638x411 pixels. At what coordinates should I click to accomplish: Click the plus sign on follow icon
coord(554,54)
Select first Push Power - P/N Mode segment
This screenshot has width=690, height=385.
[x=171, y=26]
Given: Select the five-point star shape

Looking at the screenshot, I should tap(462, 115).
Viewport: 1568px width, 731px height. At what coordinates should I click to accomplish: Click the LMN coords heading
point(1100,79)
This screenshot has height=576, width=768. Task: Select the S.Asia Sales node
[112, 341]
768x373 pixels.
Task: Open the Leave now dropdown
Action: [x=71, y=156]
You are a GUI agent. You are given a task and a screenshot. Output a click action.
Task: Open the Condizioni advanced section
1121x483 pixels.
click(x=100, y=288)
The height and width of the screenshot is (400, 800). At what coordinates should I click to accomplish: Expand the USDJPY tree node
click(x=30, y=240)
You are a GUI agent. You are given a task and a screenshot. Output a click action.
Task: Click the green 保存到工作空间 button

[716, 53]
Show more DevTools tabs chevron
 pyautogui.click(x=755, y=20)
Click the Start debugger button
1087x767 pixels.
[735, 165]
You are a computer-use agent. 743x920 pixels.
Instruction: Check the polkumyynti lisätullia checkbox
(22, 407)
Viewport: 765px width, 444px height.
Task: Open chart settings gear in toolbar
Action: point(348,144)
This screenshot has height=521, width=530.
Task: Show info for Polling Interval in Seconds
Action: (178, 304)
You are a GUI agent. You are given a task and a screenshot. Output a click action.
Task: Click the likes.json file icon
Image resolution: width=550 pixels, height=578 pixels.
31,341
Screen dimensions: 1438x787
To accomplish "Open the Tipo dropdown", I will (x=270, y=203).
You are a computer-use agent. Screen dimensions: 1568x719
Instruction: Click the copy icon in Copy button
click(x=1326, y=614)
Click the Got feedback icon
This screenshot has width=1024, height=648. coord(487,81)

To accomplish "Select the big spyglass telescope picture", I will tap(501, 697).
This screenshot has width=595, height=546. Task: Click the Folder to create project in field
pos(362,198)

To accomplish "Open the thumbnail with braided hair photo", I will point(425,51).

☆ ☆ ☆

Work to complete —
Can you echo every line of the listing above back to me without changing anything?

Task result —
638x411 pixels. At what coordinates should I click to accomplish: Click the plus sign on follow icon
coord(554,54)
Select first Push Power - P/N Mode segment
This screenshot has width=690, height=385.
[x=171, y=26]
Given: Select the five-point star shape

Looking at the screenshot, I should tap(462, 115).
Viewport: 1568px width, 731px height. At what coordinates should I click to accomplish: Click the LMN coords heading
point(1100,79)
This screenshot has height=576, width=768. Task: Select the S.Asia Sales node
[112, 341]
768x373 pixels.
Task: Open the Leave now dropdown
Action: [x=71, y=156]
You are a GUI agent. You are given a task and a screenshot. Output a click action.
Task: Open the Condizioni advanced section
1121x483 pixels.
click(x=100, y=288)
The height and width of the screenshot is (400, 800). At what coordinates should I click to accomplish: Expand the USDJPY tree node
click(x=30, y=240)
You are a GUI agent. You are given a task and a screenshot. Output a click action.
Task: Click the green 保存到工作空间 button

[716, 53]
Show more DevTools tabs chevron
 pyautogui.click(x=755, y=20)
Click the Start debugger button
1087x767 pixels.
[735, 165]
You are a computer-use agent. 743x920 pixels.
Instruction: Check the polkumyynti lisätullia checkbox
(22, 407)
Viewport: 765px width, 444px height.
Task: Open chart settings gear in toolbar
Action: point(348,144)
This screenshot has height=521, width=530.
Task: Show info for Polling Interval in Seconds
Action: (178, 304)
You are a GUI agent. You are given a task and a screenshot. Output a click action.
Task: Click the likes.json file icon
Image resolution: width=550 pixels, height=578 pixels.
31,341
Screen dimensions: 1438x787
To accomplish "Open the Tipo dropdown", I will (x=270, y=203).
You are a computer-use agent. Screen dimensions: 1568x719
Instruction: Click the copy icon in Copy button
click(x=1326, y=614)
Click the Got feedback icon
This screenshot has width=1024, height=648. coord(487,81)

To accomplish "Select the big spyglass telescope picture", I will tap(501, 697).
This screenshot has width=595, height=546. Task: Click the Folder to create project in field
pos(362,198)

To accomplish "Open the thumbnail with braided hair photo", I will point(425,51).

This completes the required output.